# Module 2: Masterclass in Python Data Structures

**The Scenario:** You are the Lead Architect for a high-frequency trading platform. You are moving beyond "making it work" to "making it scale." 

This notebook is a comprehensive reference guide. We will dissect the Python language features used to process financial data, handling everything from string parsing to high-performance caching.

**Comprehensive Roadmap:**
1.  **Strings & Numbers:** Advanced parsing, formatting, and precision.
2.  **Lists:** Slicing, comprehensions, and memory management.
3.  **Tuples:** Unpacking, immutability, and hashing.
4.  **Sets:** Venn diagram logic and O(1) membership.
5.  **Dictionaries:** The engine of Python (Hash Maps).
6.  **Internals:** Mutability traps, memory overhead, and Big-O.
7.  **The `collections` Module:** `defaultdict`, `Counter`, `deque`, `namedtuple`.

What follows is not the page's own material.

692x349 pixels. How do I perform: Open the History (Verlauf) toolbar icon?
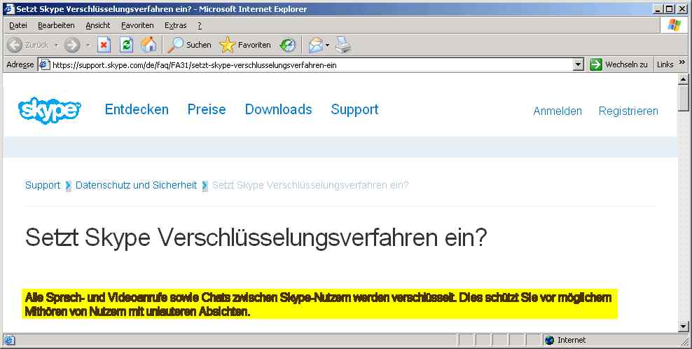click(x=287, y=45)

## 1. Strings & Numbers (The Raw Layer)
Data rarely arrives clean. We need to master string manipulation to normalize inputs.

In [4]:
# Raw Feed: Symbol, Price, Date, Tags (Messy formatting)
raw_feed = "  $AAPL : 150.2544 : 2023-10-01 : tech,hardware  "

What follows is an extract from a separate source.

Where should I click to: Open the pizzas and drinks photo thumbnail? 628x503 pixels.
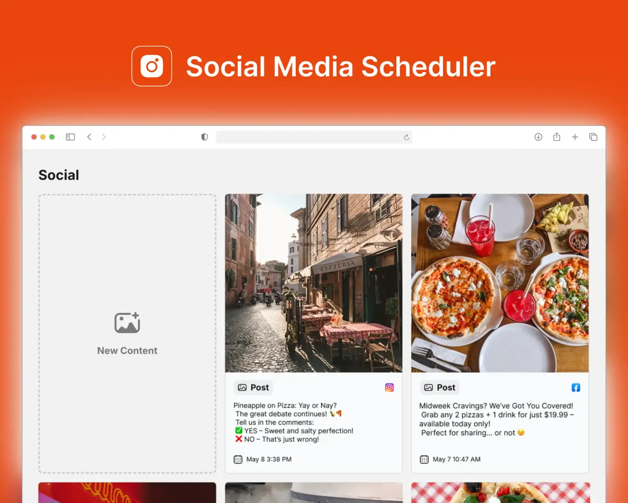(x=500, y=283)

# --- String Normalization ---
# 1. Cleaning: strip() removes leading/trailing whitespace
clean = raw_feed.strip()

# 2. Removal: replace() or slicing to remove '$'
clean = clean.replace('$', '')

# 3. Parsing: split() creates a list based on delimiter
parts = clean.split(' : ')
print(f"Split Parts: {parts}")

# --- Advanced formatting & Typing ---
symbol = parts[0].upper()
price = float(parts[1])

# f-strings allow embedded expressions and formatting
# .2f rounds to 2 decimal places
print(f"formatted: {symbol} trading at ${price:.2f}")

# --- Inspection Methods ---
# These are critical for validation pipelines
print(f"Is Alpha-Numeric? {symbol.isalnum()}")
print(f"Starts with 'A'? {symbol.startswith('A')}")
print(f"Index of 'PL': {symbol.find('PL')}")

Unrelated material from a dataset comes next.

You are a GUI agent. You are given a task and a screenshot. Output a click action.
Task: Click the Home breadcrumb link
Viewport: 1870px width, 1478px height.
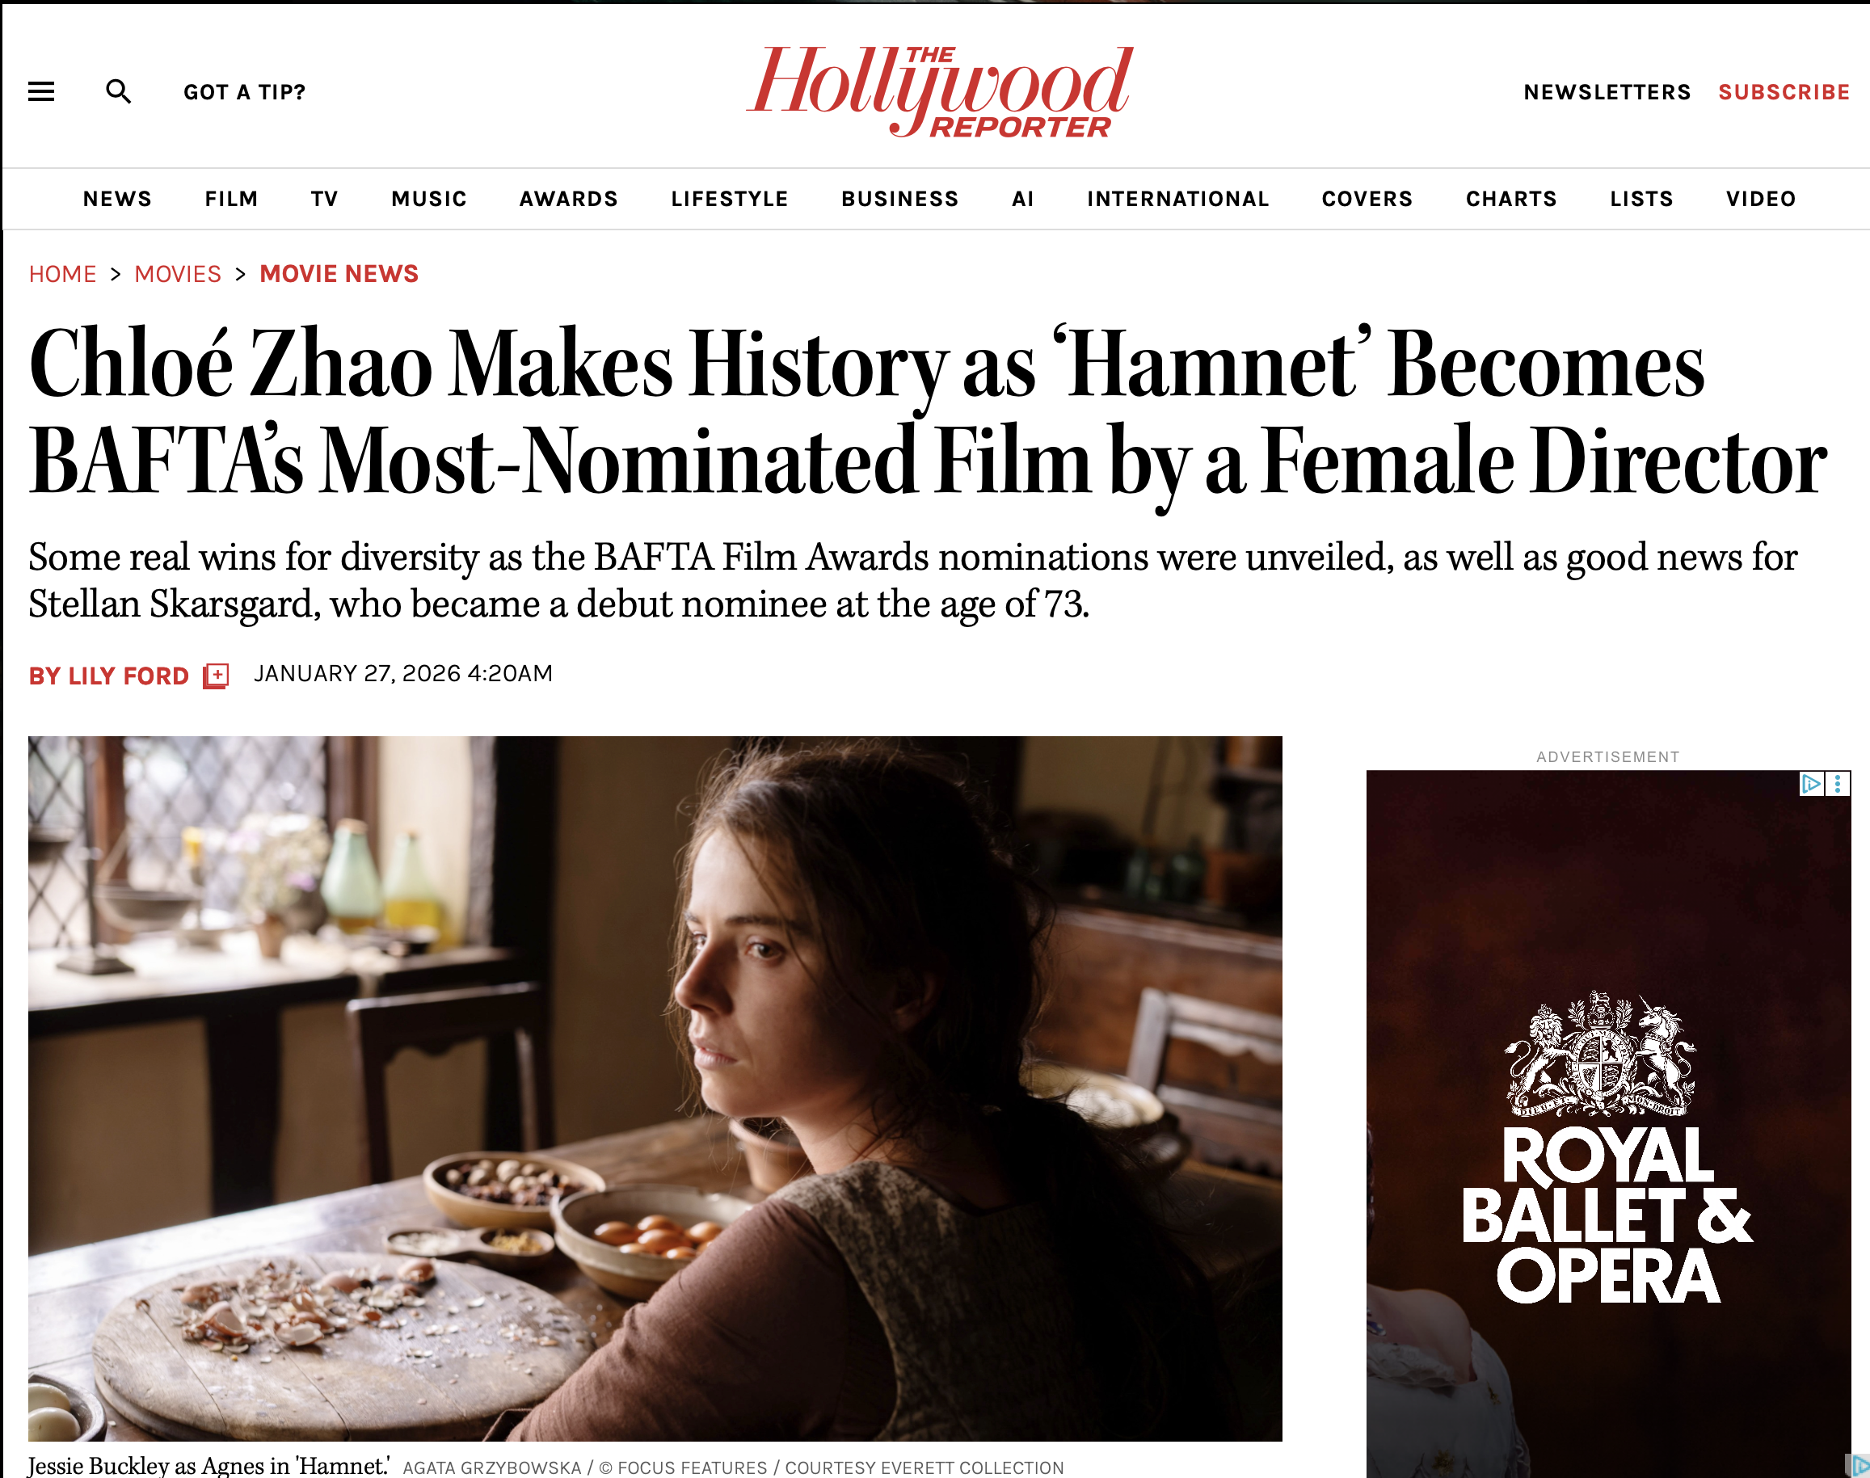[x=62, y=274]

Split Parts: ['AAPL', '150.2544', '2023-10-01', 'tech,hardware']
formatted: AAPL trading at $150.25
Is Alpha-Numeric? True
Starts with 'A'? True
Index of 'PL': 2


In [5]:
"14".isdigit()

True

## 2. Lists (The Workhorse)
Lists are dynamic arrays. Beyond basic appending, you need to understand **Slicing** and **Comprehensions**.

In [17]:
prices = [100, 105, 102, 108, 110, 115]

# --- 1. Slicing [start:stop:step] ---
print(f"First 3 prices: {prices[:3]}")
print(f"Last 3 prices:  {prices[-3:]}")
print(f"Every 2nd day:  {prices[::2]}")
print(f"Reversed:       {prices[::-1]}")

# --- 2. Advanced Modification ---

prices.insert(2, 99)     # Insert at index 2 (O(n) operation!)

val = prices.pop(0)      # Remove from front (O(n) operation!)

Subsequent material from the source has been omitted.